Citations sur La Passion de la Fraternité : Beethoven (26)
Pour ceux dont, par malédiction, je suis, qui ne sont pas musiciens, cette infirmité est ressentie comme un rejet, un exil à jamais, une interdiction de terre promise. On reste au-dehors, à tendre l’oreille et à considérer, désolés, ses dix doigts incapables de rien jouer. Dès la première note, les musiciens se reconnaissent. Ils savent qu’ils sont de la même confrérie. Et nous, les exclus, ne pouvons que les regarder s’embrasser. Et qu’importe si, par la suite, la jalousie les déchirera, ils sont d’un autre monde. Aristocrates dont aucune nuit du 4 Août n’aura aboli les privilèges. Au regard de la musique, on aura beau faire, et même s’il faut (beaucoup) travailler, les hommes ne naissent pas égaux en droits. Certains ont l’ouïe qu’il faut, absolue, d’autres se contentent d’entendre.

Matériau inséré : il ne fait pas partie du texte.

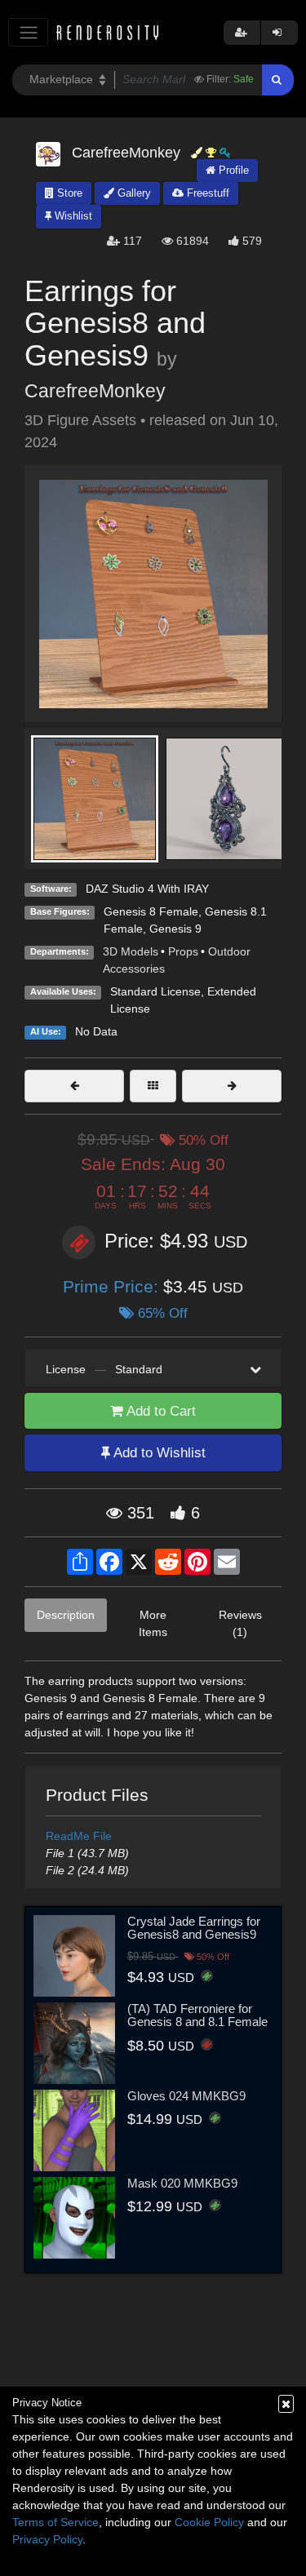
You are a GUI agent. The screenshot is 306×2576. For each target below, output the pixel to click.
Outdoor (229, 951)
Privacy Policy (47, 2539)
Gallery (132, 193)
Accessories (134, 968)
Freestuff (206, 193)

Sous l’impulsion de Frédéric II, la Prusse s’était dotée d’un ensemble législatif sans équivalent, aussi cohérent que complet. Et beaucoup de ses confrères princes-électeurs l’avaient imité. Si bien que longtemps méprisés par leurs voisins gaulois comme lourdauds et frustes, les Allemands eurent la satisfaction, en juillet 1789, de se constater précurseurs. Au fond, cette Révolution n’était qu’un rattrapage ! Cette admiration, un rien condescendante, ne dura pas. Chacun sait que les Gaulois répugnent à se mouvoir. Mais, une fois partis, ils ne savent pas s’arrêter !
On dirait que l’œuvre de Beethoven répond coup pour coup aux agressions de sa vie. Plus celle-ci frappe, plus celle-là triomphe.
C’est la promesse de Heiligenstadt, tenue jour après jour dans un héroïsme bouleversant.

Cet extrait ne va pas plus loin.